Making the
Most of Life
Chapter
14
Page
4

Doing Things for Christ

 

There is in a home an invalid who requires all the time and thought of another member of the household in loving attention. It may be an aged parent needing the help of a child; it may be a child, crippled, blind, or sick, needing all a parent’s care; or it may be a brother broken in health on which a sister is called to wait continually with patient love. And sometimes those who are required thus to spend their days and nights in ministry for others feel that their lives count for nothing in work for Christ. They hear the appeal for labourers and for service, but cannot respond. Their hands are already filled. Yet Jesus whispers, “These for whom you are toiling, caring, and spending time and strength are mine, and in doing for them you are doing for me just as acceptable work as are those who are toiling without distraction or hindrance in the great open field.”
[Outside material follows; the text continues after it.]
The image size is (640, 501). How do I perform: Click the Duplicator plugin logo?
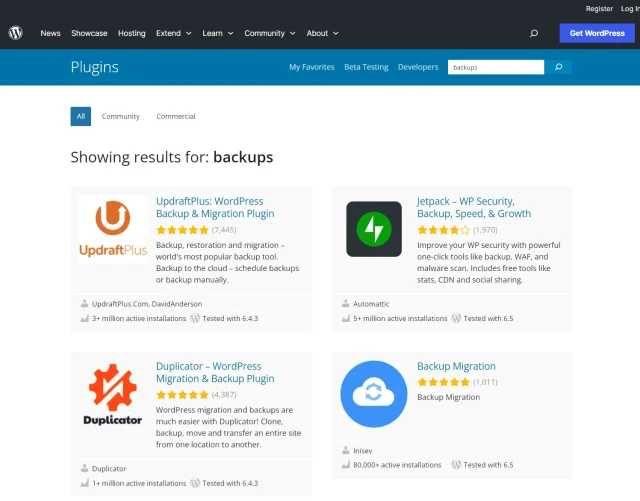click(x=113, y=394)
Sometimes the work we do for Christ with purest love fails, or seems to fail of result. Nothing appears to come of it. There are whole lifetimes of godly people that seem to yield nothing. A word ought to be said about this kind of doing for Christ. We are to set it down as true without exception that no work wrought in Christ’s name and with love for him is ever lost. What we, in our limited, short sighted vision, planned to do may not be accomplished, but God’s purpose goes on in every consecrated life, in every true deed done. The disciples thought that Mary’s costly ointment was wasted. So it seemed; but this world has been a little sweeter ever since the breaking of the vase that let the perfume escape into its common air. So it is with many things that are done, and many lives that are lived. They seem to fail, and there is nothing on the earth to show where they have been. Yet somehow the stock of human happiness is larger and the world is a little better.